(Records to process)

───

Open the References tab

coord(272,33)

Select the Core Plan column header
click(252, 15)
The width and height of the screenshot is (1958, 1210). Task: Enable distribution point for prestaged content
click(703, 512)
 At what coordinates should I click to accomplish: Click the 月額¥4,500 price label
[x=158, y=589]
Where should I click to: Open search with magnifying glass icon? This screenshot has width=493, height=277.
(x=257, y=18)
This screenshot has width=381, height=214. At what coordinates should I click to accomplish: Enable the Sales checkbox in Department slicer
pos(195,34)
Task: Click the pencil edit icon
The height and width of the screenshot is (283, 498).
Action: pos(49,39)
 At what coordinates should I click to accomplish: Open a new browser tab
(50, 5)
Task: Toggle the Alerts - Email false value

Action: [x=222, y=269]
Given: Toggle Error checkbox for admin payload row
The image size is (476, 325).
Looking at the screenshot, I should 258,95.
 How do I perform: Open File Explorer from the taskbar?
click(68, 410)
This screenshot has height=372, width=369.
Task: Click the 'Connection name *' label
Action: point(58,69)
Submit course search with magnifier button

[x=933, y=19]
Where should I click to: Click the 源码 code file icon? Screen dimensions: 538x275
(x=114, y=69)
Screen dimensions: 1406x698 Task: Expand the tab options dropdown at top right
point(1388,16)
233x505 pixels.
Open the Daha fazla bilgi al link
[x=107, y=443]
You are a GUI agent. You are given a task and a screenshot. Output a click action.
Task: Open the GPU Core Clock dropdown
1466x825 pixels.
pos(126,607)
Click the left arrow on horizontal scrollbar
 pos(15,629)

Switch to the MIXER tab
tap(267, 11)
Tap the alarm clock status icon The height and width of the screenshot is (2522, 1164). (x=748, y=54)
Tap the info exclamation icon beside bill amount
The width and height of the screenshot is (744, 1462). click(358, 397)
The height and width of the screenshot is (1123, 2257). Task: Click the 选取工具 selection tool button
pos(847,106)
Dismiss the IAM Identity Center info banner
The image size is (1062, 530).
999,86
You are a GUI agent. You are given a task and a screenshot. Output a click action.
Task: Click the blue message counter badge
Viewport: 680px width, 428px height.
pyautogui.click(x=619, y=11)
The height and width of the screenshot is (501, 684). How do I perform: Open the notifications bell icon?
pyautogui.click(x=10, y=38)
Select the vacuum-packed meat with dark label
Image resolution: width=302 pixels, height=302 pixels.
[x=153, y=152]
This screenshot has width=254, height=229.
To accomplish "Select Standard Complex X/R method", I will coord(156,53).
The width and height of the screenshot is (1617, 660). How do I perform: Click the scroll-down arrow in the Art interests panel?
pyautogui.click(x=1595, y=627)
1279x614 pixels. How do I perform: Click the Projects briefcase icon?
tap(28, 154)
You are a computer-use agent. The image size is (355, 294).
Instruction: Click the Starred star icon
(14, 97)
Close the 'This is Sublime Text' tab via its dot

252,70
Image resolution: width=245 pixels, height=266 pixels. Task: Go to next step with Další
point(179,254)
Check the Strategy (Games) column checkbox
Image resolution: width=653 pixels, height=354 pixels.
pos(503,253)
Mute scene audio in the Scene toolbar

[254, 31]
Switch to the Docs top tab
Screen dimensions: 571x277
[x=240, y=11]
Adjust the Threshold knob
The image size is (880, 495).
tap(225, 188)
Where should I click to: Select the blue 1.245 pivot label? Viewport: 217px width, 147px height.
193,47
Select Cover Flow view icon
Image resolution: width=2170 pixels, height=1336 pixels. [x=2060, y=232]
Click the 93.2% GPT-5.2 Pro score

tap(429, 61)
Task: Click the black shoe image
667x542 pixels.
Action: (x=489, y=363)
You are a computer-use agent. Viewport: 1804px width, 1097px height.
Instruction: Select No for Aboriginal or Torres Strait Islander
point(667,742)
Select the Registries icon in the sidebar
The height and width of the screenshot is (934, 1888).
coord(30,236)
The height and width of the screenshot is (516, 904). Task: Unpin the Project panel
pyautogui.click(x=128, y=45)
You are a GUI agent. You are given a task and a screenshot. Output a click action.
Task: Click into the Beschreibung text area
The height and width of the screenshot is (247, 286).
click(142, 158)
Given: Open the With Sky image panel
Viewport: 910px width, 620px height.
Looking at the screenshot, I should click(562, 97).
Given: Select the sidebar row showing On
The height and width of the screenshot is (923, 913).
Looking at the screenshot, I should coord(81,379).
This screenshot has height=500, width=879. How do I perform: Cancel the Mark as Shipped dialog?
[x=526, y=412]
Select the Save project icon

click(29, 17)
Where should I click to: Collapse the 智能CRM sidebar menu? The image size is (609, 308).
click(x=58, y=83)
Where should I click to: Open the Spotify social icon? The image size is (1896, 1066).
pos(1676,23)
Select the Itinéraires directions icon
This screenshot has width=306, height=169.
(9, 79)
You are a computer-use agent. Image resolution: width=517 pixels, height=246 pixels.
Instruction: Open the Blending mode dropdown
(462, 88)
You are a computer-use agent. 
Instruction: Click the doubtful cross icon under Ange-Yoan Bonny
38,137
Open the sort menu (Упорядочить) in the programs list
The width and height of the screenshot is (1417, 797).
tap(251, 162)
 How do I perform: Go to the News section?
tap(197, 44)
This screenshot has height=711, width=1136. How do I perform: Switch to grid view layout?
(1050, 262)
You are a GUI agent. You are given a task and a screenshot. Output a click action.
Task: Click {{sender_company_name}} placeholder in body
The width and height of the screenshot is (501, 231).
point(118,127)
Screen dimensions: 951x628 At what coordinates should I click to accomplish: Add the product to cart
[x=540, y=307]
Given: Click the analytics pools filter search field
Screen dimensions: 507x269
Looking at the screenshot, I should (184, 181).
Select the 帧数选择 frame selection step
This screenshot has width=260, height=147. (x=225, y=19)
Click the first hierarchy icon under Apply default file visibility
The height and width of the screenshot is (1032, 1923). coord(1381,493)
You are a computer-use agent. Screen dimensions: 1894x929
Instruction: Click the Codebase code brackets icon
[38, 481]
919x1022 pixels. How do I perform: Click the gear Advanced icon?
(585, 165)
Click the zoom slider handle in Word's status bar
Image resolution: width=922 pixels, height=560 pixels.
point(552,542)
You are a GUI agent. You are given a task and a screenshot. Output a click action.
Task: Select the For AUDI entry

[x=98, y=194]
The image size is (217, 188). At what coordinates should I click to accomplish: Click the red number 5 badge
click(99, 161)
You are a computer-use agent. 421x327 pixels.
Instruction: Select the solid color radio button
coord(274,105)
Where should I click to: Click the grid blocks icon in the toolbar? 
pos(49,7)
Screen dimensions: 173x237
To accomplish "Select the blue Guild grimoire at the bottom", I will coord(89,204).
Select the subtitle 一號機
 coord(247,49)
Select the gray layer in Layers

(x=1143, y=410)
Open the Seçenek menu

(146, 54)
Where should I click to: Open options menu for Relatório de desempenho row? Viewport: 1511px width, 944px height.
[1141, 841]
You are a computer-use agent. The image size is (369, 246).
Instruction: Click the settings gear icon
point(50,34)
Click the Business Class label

───

(Your task) Return each line in the records above that contains the word "what".

(Answer)
 At what coordinates should I click to accomplish: Click the 月額¥4,500 price label
This screenshot has width=381, height=214. At what coordinates should I click to accomplish: Enable the Sales checkbox in Department slicer
 At what coordinates should I click to accomplish: Open a new browser tab
Screen dimensions: 951x628 At what coordinates should I click to accomplish: Add the product to cart
The image size is (217, 188). At what coordinates should I click to accomplish: Click the red number 5 badge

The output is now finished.